** PASSAGE follows **
Such terrible things will be; and if the Psalmist had spoken explicitly of terrible things, I should think an allusion was indeed intended to those scenes of terror, yet future, which however, in the appointed season, must overtake the wicked world. But as terrible things are not of necessity included in the import of his words, which goes not necessarily farther than "wonderful," and as he mentions those wonderful things before the thread of his prophecy is brought down to the second advent, the season of those exploits of terror, it becomes us to be cautious how we force a sense upon the Psalmist's words which might not be intended by him, or rather by the inspiring Spirit. It will be safer to rest in those wonderful things which actually came to pass within the period he is yet upon, and were undoubtedly brought about by Messiah's power, as the true accomplishment of this part of the prophecy. The suppression of idolatry in the Roman empire, and the establishment of the Christian church upon its ruins, was an event the most wonderful in the history of the Gentile world, to which nothing but the power of God was adequate, and comes up to the whole necessary import of the Psalmist's expressions.

The war of this period of the prophecy is finished: the battles have been fought, and the victory is gained. The Psalmist, in the two next verses, the sixth and seventh, exhibits the king seated on the throne of his mediatorial kingdom, and governed with perfect justice. He addresses him as God, whose throne is everlasting, and sceptre straight; as a monarch, whose heart is set upon righteousness, whose antipathy is wickedness.

6. "Thy throne, O God, is for ever and ever;

A straight sceptre is the sceptre of thy royalty.
** End of PASSAGE **
** DATASET EXTRACT follows **
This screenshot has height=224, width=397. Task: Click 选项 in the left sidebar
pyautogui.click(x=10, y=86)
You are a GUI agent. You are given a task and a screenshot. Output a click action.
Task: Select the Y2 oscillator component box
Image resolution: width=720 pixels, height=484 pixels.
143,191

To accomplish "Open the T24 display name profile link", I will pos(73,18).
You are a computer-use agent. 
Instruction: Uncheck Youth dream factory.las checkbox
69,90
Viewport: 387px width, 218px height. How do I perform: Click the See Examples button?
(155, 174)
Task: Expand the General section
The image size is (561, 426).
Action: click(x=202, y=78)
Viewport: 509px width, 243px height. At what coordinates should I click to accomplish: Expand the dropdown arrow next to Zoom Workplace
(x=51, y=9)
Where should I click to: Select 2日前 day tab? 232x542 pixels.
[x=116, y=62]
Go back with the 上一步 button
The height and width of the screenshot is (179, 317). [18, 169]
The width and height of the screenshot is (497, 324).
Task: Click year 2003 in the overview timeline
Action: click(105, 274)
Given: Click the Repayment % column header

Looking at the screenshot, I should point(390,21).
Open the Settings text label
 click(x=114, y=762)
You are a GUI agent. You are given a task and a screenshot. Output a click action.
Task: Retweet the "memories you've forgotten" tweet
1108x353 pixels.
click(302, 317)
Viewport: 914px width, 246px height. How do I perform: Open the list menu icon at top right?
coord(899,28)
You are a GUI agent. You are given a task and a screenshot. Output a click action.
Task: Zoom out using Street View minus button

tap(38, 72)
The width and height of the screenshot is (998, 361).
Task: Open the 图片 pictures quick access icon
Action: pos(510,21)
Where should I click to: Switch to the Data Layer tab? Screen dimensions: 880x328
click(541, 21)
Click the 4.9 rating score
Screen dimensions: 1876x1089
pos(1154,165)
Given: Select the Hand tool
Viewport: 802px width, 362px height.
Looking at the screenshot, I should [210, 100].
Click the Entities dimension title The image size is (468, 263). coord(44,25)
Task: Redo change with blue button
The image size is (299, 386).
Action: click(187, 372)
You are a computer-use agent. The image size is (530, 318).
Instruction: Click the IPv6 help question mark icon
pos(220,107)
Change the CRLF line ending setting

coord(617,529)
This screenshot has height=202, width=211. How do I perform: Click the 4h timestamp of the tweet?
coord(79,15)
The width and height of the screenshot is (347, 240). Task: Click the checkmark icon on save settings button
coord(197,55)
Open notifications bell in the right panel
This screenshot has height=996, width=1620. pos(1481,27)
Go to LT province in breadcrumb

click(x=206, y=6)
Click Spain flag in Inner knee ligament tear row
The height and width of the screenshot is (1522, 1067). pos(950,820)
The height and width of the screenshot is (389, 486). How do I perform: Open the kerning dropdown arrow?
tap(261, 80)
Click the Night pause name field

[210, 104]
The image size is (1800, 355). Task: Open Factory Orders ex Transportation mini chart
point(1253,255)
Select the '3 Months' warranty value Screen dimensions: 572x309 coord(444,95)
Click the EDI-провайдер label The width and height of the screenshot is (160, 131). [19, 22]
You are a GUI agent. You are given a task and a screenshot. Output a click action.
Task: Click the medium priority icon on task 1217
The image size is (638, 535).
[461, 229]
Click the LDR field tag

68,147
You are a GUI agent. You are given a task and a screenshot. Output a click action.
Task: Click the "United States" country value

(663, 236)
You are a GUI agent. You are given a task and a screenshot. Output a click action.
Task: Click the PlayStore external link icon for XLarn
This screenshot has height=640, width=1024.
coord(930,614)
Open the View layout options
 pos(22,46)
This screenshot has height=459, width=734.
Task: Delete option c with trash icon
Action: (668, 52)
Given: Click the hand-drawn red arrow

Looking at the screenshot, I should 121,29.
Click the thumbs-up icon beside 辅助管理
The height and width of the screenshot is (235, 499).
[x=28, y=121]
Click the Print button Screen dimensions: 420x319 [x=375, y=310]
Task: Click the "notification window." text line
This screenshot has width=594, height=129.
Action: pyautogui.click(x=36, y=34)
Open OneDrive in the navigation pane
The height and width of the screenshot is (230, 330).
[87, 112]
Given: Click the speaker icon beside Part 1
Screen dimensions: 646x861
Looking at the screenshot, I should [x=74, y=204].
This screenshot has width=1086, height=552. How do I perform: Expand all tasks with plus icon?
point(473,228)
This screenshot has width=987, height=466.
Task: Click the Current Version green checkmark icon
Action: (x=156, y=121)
** End of DATASET EXTRACT **
TASK 1: Please print the part of the Psalm commentary that opens with the words containing "The war of this" and closes with "of thy royalty.".
TASK 2: In the Psalm commentary, what event is called the most wonderful in the history of the Gentile world?

WRITTEN REPLY 1:
The war of this period of the prophecy is finished: the battles have been fought, and the victory is gained. The Psalmist, in the two next verses, the sixth and seventh, exhibits the king seated on the throne of his mediatorial kingdom, and governed with perfect justice. He addresses him as God, whose throne is everlasting, and sceptre straight; as a monarch, whose heart is set upon righteousness, whose antipathy is wickedness.

6. "Thy throne, O God, is for ever and ever;

A straight sceptre is the sceptre of thy royalty.

WRITTEN REPLY 2: The suppression of idolatry in the Roman empire and the establishment of the Christian church upon its ruins.